Problem: Show that $ O_1O_2 = m + n $, where $ 2 $ m and $ 2 $ n are the axes of the ellipse. ($ r $ and $ s $ are parallel)
I need a big help, so thank you!
Attemp:
I first tried to relate how far a circle and an ellipse are when the circle tangents it internally
Attemp 2:
I am investing in this second attempt: I put a circle tangent to the ellipse on the outside and trying to find the relationships that exist inside and out.
I also tried to mess with cylinders. I tried to put the ellipse inside the cylinder to mess with some lemmas
The centres $O$ and $C$ of circle and ellipse must lie on the midline equidistant from $r$ and $s$. We can choose at will a point $P$ on the circle ($\theta=\angle COP$) and another point $T$ on line $r$: I'll show a construction to obtain an ellipse tangent to $r$ at $T$, to the circle at $P$ and to $s$.
Construct first of all the common tangent at $P$, perpendicular to radius $OP$, and let it intersect line $r$ at $Q$. If $M$ is the midpoint of $PT$, then the centre $C$ of the ellipse is the intersection between line $QM$ and the midline.

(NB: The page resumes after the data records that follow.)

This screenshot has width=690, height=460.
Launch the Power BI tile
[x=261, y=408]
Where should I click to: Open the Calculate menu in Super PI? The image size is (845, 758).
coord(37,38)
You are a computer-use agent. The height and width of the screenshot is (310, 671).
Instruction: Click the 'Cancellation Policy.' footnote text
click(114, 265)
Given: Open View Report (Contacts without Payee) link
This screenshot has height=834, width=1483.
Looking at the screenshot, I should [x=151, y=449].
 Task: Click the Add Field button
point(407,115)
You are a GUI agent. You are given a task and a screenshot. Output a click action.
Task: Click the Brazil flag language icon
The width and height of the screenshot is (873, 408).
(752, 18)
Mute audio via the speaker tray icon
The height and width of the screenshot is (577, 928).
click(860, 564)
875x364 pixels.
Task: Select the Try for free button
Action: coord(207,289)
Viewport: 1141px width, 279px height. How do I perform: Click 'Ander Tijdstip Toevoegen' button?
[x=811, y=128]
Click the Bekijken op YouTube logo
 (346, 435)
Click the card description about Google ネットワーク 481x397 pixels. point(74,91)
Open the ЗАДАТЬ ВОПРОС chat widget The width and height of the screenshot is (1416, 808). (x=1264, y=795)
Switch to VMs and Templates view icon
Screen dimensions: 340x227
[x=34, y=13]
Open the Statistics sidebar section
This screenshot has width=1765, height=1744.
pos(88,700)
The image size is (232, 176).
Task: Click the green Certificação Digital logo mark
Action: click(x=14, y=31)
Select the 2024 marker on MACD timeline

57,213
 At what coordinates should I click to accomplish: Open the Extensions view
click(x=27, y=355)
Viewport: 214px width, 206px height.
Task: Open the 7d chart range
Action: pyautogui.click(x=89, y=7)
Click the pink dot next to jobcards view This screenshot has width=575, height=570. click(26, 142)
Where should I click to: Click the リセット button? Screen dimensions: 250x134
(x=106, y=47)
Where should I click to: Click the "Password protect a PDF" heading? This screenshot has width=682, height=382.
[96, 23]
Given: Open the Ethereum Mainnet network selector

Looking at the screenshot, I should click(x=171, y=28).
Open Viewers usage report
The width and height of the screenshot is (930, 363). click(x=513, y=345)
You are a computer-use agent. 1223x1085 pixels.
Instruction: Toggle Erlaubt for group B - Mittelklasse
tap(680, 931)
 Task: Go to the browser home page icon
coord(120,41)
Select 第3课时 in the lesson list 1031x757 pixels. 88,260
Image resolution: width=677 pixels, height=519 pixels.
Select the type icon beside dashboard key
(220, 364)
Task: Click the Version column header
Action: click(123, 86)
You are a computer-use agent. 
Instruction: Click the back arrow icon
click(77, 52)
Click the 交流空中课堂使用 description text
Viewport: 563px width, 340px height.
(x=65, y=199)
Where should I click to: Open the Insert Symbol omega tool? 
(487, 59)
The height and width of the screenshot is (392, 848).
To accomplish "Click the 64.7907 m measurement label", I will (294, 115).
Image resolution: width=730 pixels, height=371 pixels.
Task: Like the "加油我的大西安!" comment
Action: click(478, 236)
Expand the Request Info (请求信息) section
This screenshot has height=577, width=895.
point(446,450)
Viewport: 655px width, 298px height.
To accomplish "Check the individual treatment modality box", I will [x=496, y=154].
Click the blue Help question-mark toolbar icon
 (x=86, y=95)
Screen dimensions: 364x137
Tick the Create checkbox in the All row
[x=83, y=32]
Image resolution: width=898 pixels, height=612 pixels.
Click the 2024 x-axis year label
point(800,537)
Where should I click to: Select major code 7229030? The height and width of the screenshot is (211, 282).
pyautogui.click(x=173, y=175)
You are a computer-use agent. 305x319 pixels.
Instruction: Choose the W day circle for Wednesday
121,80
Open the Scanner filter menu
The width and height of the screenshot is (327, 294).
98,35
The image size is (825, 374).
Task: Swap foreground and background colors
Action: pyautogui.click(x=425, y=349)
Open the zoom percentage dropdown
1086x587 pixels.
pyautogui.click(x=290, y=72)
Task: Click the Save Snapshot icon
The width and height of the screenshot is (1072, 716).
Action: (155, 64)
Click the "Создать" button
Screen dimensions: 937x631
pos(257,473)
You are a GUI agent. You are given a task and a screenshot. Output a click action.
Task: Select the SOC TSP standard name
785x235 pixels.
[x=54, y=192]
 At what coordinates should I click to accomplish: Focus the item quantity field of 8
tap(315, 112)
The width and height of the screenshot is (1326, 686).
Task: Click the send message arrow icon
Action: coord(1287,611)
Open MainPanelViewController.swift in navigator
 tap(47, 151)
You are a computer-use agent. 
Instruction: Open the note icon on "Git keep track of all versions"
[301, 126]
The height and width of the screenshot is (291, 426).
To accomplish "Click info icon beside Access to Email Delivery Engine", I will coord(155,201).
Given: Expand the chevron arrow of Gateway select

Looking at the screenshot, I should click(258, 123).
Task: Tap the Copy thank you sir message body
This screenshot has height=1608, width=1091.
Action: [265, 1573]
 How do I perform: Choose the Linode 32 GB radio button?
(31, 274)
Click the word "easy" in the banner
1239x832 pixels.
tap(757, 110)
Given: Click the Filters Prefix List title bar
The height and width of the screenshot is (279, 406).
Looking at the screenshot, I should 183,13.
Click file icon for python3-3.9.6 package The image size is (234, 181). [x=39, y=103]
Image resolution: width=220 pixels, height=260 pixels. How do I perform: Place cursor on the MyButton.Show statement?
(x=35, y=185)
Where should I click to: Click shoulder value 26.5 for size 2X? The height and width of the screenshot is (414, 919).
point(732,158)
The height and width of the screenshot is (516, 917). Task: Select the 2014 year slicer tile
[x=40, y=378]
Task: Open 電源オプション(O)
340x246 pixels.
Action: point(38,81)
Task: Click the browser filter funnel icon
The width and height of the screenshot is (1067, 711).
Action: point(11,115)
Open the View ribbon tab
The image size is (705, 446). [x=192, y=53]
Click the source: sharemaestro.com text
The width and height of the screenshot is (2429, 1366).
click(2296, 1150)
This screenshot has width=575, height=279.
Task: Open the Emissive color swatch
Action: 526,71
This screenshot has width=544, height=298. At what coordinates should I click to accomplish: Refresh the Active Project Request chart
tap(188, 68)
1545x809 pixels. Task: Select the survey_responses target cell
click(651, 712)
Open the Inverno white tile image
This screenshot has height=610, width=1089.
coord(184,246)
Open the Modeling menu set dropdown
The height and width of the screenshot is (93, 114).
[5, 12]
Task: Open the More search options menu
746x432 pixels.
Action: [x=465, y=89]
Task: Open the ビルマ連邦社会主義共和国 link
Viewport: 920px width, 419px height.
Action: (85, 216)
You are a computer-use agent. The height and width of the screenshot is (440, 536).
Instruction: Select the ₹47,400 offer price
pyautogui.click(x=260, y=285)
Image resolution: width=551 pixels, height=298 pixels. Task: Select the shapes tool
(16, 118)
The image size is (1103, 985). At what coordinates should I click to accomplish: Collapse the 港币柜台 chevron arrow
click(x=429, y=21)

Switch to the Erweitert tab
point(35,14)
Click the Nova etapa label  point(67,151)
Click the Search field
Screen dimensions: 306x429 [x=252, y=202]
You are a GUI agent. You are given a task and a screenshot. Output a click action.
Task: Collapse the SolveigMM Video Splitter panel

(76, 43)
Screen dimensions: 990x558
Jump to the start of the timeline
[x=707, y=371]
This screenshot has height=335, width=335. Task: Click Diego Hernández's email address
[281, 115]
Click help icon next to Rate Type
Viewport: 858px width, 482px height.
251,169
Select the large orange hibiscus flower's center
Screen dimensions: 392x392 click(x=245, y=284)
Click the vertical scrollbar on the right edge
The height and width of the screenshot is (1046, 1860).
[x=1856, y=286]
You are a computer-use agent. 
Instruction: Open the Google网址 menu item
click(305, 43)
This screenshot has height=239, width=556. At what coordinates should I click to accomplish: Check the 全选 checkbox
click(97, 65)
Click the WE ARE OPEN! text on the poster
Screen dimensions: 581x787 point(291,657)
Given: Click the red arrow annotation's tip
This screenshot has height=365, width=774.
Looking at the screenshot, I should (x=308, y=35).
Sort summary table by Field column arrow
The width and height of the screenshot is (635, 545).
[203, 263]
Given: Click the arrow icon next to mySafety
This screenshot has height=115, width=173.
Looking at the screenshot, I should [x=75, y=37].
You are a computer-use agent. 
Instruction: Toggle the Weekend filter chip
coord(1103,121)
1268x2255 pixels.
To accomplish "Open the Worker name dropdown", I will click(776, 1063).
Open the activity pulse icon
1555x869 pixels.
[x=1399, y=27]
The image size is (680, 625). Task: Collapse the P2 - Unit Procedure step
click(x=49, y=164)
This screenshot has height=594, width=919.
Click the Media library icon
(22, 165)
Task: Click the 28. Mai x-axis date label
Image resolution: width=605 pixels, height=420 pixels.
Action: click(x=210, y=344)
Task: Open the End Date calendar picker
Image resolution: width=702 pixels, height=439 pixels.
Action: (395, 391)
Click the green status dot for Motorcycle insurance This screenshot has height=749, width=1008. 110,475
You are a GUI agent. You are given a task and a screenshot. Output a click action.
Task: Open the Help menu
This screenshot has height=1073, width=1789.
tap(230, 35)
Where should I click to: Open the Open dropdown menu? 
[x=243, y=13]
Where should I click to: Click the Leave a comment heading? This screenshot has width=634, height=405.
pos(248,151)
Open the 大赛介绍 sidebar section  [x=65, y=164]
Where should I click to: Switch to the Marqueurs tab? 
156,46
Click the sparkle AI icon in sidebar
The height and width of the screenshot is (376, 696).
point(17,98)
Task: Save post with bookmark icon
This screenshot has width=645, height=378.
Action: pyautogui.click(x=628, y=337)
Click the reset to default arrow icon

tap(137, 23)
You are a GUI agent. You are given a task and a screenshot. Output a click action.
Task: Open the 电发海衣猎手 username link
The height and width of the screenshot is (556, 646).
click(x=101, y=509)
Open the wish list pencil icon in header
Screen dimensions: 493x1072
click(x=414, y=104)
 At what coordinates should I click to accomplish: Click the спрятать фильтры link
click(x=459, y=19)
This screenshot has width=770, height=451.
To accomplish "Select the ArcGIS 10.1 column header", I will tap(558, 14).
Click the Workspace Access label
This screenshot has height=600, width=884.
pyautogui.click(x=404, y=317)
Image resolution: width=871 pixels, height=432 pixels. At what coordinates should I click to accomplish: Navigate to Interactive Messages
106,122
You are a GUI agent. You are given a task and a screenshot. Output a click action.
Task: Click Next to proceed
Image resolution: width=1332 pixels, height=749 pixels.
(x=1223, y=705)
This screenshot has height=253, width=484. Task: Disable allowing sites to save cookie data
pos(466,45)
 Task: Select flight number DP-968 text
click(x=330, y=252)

$TC$ is a semi-diameter of the ellipse, having its conjugate diameter along midline $OC$. To find the conjugate semi-diameter $AC$ we can use the ellipse equation: $$ {PH^2\over AC^2}+{CH^2\over CT^2}=1, $$ where $H$ is the intersection between line $CT$ and the parallel to $r$ passing through $P$. But $CH/CT=\sin\theta$, hence: $$ AC={PH\over\cos\theta}. $$ That completes the construction. If we set: $r=OP$, $x_0=DT$, then it is not difficult to find that: $$ AC=x_0{1+\sin\theta\over\cos\theta}-r, \quad CT^2=x_0^2{\sin^2\theta\over(1-\sin\theta)^2}+r^2, \quad OC={x_0\over1-\sin\theta}. $$
To prove the requested equality, we can use Apollonius' identities, relating semi-axes $m$ and $n$ to conjugate semi-diameters $AC$ and $CT$:
$$ mn=AC\cdot CT\cdot\sin(\angle ACT)=AC\cdot OP, \qquad m^2+n^2=AC^2+CT^2, $$ which give: $$ (m+n)^2=AC^2+CT^2+2AC\cdot OP. $$
Inserting here the expressions given above, we can then check that $m+n=OC$, as it was to be proved.